[税務調査]建設会社の近隣対策費は交際費

 税務上の交際費の概念は,一般に考えられているより相当広くて,判決などを読みますと,「そこまで交際費として扱うのはどうかな」と首を傾げることも少なくないのですが,建設会社が,工事にあたって近隣の住民や商店に配る商品券,手土産,休業補償金などのいわゆる近隣対策費については,交際費等に該当するため,法人税の計算上は損金に算入できないというのは,比較的わかりやすいのではないかと思っておりました。
 交際費等の定義については,租税特別措置法61条の4第3項に規定がありますが,「その他の」「その他」といった不確定概念が1つの条文に3つも使用されていることから,規定そのものよりも,判決の中で示された3要件説(萬有製薬事件,東京高裁平成15年9月9日判決)が一般的な定義とされています。
1 支出の相手が事業に関係のある者であること
2 支出の目的が相手方との親睦を密にして取引関係の円滑な進行を図ること
3 支出による行為の形態が接待,供応,慰安,贈答その他これらに類する行為であること

 本日の東京新聞朝刊社会面では,東証一部上場の矢作建設工業名古屋市東区)が名古屋国税局の税務調査を受け,2011年3月期までの7年間で約1億円の所得隠しを指摘された,と報じています。

東京新聞HP
http://www.tokyo-np.co.jp/article/national/news/CK2012072502000115.html

 これは,同社が,経費として工事原価に算入していた,建設工事に際して,地元住民に配る手みやげなど「近隣対策費」について,国税局は課税対象となる交際費と判断したというものです。
 近隣対策費については,租税特別措置法上の定義でも,前述の3要件説でも,交際費等に該当することは免れないと思いますので,矢作建設工業社が,「既に修正申告し納税した」というのもなるほどと思うところです。
 なお,近隣対策費の一部を下請けへの発注工事費に紛れ込ませ,意図的に利益を圧縮したとして,重加算税も課されたということですが,これに対して会社側は,

「近隣対策費は工事原価に含むことができると考えてきた。指摘は真摯に受け止めている。意図的に隠したわけではないが,何に使われたか,正確には把握していない」

とコメントしているようです。

 記事の中でひとつ気になったのは記述がありました。

全国建設業協会は2005年から「近隣対策費は,工事を円滑に施工するための必要経費で,一般の交際費とは異なる。
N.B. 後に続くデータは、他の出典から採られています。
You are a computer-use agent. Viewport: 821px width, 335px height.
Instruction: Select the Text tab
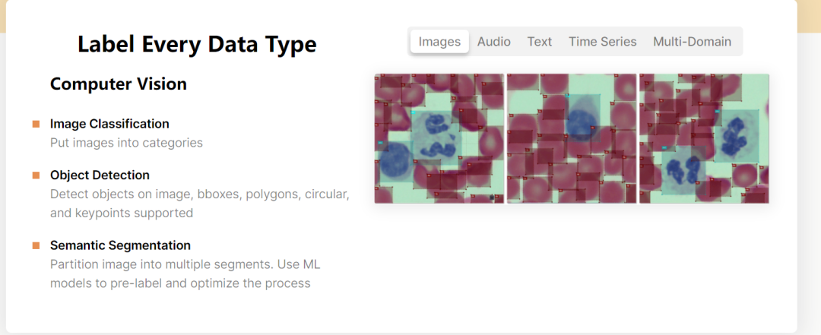(540, 42)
課税範囲から除外してほしい」と繰り返し国に要望している。

 こうした要望が通ってしまうと,それはそれで大変なことになるではないかと思います。
 近隣対策費が,工事によってこうむる被害に対する損害賠償的な意味合いを持つことを強く主張すれば,交際費等ではなく,損害賠償金として損金に算入できるという考えも成り立たなくはないと言えそうですが,個別に損害額を算定して,それを補償するというのは実務上難しく,現在のように一律に商品券や手土産を配るというのでは,交際費として課税されるのはやむを得ないではないかと。
 むしろ,法人の冗費・濫費を抑制し,資本充実のための制度とされてきた交際費等の損金不算入の規定が,制定から50年以上を経過して,時代に合わなくなっているのではないかというのが,最近の筆者の感想です。本来,時限立法であるはずの租税特別措置法に50年以上の長きにわたり居座り続け,度重なる改正の結果,規定本来の趣旨は忘れ去られ,ただ,課税しやすいから,税収が減少しないようにという配慮だけで生き残っている,現行交際費課税の制度は,そろそろ抜本的に見直すべき時期に来ているのではないかと感じています。
 そろそろ,交際費等は,法人税法本来の損金算入を認め,役員の私的使用や公私混同のような支出に対しては,役員に対する報酬または賞与として,現行規定の中で,法人の損金の額への算入を制限し,あるいは,役員個人の所得税課税を行うというのが,本来の姿ではないかと考えるのですが,いかがなものでしょうか。